Dataset excerpts:
▼
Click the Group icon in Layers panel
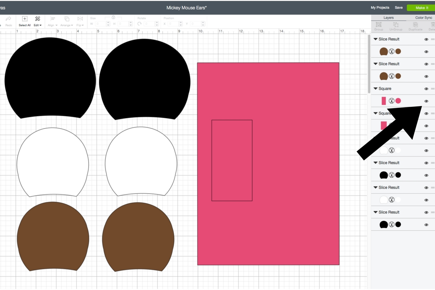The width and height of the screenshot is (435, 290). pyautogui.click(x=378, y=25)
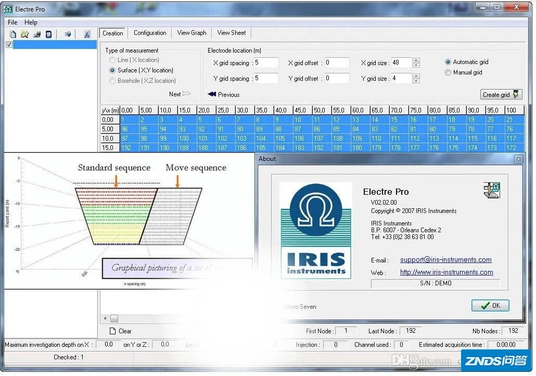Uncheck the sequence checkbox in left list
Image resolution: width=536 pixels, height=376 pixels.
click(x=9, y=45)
▲
▼
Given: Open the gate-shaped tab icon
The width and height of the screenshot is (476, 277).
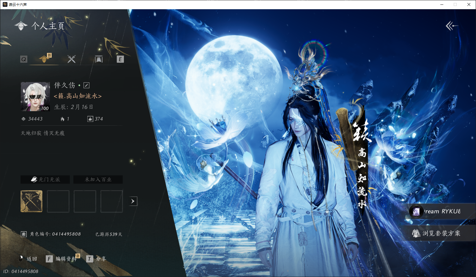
▲
Task instructions: Starting with the line with "Given: Open the gate-shaped tab icon" above and going on through the line with "The width and height of the screenshot is (476, 277).", transcribe every line exactly, both ends included, and add nothing.

Answer to this problem:
Given: Open the gate-shaped tab icon
The width and height of the screenshot is (476, 277).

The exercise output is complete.